Von Stephanie Neuberger 0
Der Palast übt Kritik

Fürst Albert kritisiert Film über seine Mutter

Nicole Kidman spielt in einem kommenden Film die verstorbene Grace Kelly. Ihre Kinder, Fürst Albert, Caroline und Stéphanie, sind über den Film wenig begeistert, vor allem weil er historische Fehler und Ungenauigkeiten aufweist.


In einem Film über Grace Kelly verkörpert Nicole Kidman die 1982 verstorbene Schauspielerin und Fürstin von Monaco. Bisher wurde davon ausgegangen, dass der Film den Segen des Fürstentums hat und Fürst Albert sowie seine Schwestern, Caroline und Stéphanie, zu dem Streifen über ihre Mutter stehen.

Doch dies ist offensichtlich nicht der Fall. In einem Statement des Hofes erklärte die Familie, dass der Film keinesfalls ihr Einverständnis hätte. Vor allem, da er viele "erhebliche historische Ungenauigkeiten und eine Reihe vollständig ausgedachter Szenen" enthalte.

"Grace of Monaco" erzählt die Geschichte von Grace Kelly, die "umgeschrieben und unnötig glamourös" wurde, heißt es in der Erklärung. Der Film des französischen Regisseurs Olivier Dahan soll im Jahr 1962 spielen und einen Zeitraum von sechs Monaten umfassen. Um was es genau geht, ist noch nicht bekannt.

Im wahren Leben hat Grace Kelly damals ein Angebot von Alfred Hitchcock bekommen, wieder als Schauspielerin vor die Kamera zurückzukehren. Doch sie lehnte die Rolle nach erheblichen Druck der Presse und des Volkes ab. Ob tatsächlich dieses Ereignis im Film erzählt wird, ist offen.

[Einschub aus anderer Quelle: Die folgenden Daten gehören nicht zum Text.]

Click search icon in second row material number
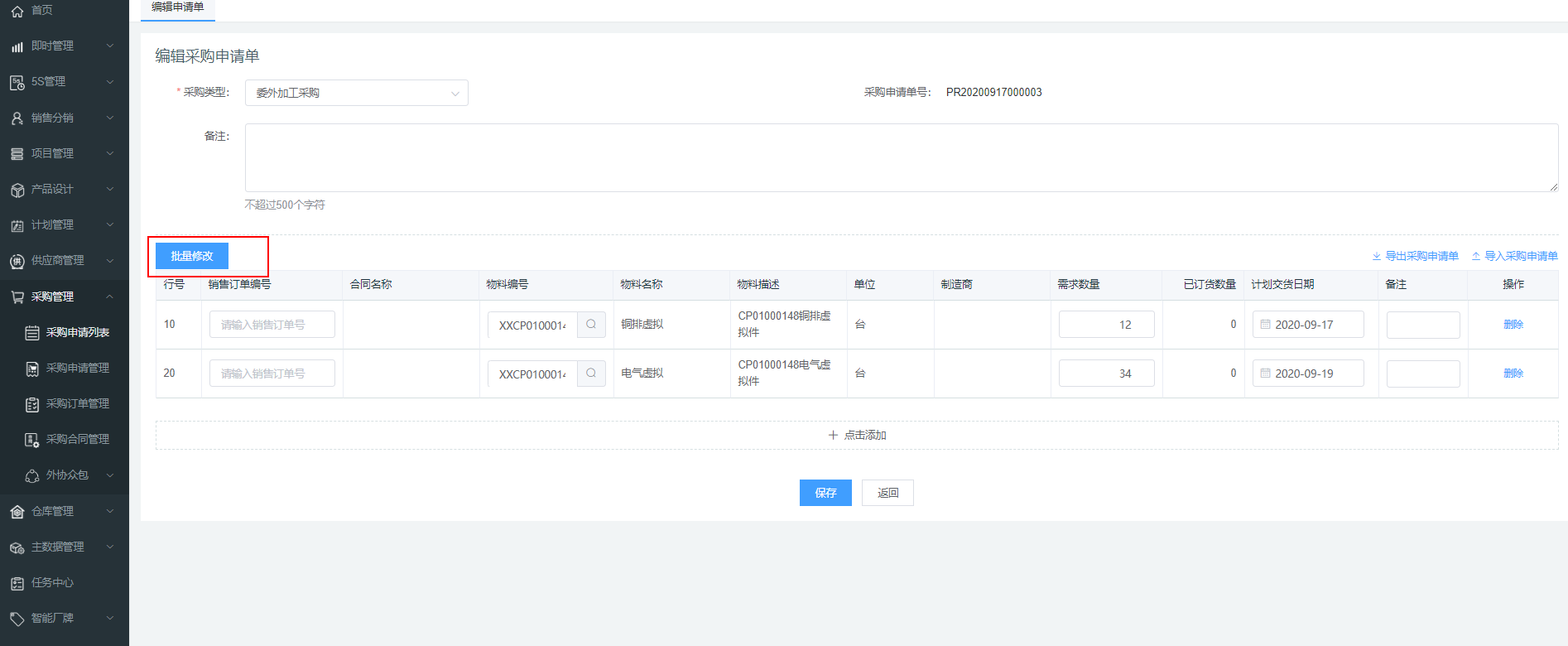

Das Drehbuch zu "Grace of Monaco" wurde tatsächlich vom Palast gelesen. Dieser hatte offenbar zahlreiche Änderungswünsche, die nicht alle berücksichtig wurden. Der Produzent des Films, Pierre-Ange Le Pogam, bestätigte der Nachrichtenagentur AFP: "Der Palast kannte das Drehbuch und hat Änderungswünsche angemeldet", so Le Pogam. "Wir haben auch einige Wünsche berücksichtigt, aber nicht alle." Außerdem fügte er hinzu: Der Film habe gar "nicht die Absicht, die wahre Geschichte des Fürstentums zu erzählen".